═══ Records for the task ═══
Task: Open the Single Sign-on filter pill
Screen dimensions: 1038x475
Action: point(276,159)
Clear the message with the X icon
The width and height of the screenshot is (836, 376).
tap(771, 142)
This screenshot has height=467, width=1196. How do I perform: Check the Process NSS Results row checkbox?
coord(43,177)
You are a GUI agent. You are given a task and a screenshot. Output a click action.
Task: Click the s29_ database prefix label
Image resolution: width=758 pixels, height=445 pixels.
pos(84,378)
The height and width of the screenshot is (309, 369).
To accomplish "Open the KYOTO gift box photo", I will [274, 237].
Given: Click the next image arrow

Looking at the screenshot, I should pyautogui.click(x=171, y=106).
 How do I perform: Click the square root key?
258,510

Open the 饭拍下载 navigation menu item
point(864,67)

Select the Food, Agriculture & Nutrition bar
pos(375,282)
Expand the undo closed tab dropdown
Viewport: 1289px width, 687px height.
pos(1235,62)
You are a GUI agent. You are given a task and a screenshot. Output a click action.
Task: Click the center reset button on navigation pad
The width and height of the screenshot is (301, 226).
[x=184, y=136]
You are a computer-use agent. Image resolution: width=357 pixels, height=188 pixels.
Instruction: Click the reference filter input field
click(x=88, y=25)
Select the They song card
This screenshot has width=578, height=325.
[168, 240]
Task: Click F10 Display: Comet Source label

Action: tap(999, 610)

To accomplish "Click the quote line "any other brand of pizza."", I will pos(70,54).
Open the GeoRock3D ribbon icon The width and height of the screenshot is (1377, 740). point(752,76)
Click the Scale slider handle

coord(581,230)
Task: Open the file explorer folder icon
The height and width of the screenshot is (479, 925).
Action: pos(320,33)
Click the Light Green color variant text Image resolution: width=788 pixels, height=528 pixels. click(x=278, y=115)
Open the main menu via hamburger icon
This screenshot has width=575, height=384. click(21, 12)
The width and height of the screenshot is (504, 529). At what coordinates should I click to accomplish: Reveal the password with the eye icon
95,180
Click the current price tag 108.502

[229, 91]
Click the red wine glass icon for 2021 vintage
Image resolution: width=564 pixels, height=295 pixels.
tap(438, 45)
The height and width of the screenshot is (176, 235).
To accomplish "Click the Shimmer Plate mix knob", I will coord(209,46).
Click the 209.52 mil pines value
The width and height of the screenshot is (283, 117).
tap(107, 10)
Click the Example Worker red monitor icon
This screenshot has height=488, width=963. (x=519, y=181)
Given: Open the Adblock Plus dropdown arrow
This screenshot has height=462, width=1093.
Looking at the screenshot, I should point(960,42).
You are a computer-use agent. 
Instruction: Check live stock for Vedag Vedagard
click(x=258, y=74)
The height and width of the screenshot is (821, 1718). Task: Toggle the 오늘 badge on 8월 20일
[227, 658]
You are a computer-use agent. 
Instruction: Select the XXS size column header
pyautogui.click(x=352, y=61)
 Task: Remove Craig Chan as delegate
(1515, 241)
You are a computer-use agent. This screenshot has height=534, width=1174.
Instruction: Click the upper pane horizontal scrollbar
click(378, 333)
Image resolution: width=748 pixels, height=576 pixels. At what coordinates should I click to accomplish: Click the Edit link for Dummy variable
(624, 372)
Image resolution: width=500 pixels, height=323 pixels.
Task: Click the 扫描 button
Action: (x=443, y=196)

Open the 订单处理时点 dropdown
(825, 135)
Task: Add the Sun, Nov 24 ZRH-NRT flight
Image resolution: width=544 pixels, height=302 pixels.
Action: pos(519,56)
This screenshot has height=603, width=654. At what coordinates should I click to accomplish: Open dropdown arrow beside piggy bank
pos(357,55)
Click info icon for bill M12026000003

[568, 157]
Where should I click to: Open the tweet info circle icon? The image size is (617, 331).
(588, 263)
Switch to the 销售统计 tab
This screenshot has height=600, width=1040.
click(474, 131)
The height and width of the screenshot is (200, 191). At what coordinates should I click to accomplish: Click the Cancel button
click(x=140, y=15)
═══
(Task to complete): The expected answer is a copy of each line in the listing above that contains "will".

(Task response):
To accomplish "Open the KYOTO gift box photo", I will [274, 237].
To accomplish "Click the quote line "any other brand of pizza."", I will pos(70,54).
To accomplish "Click the Shimmer Plate mix knob", I will coord(209,46).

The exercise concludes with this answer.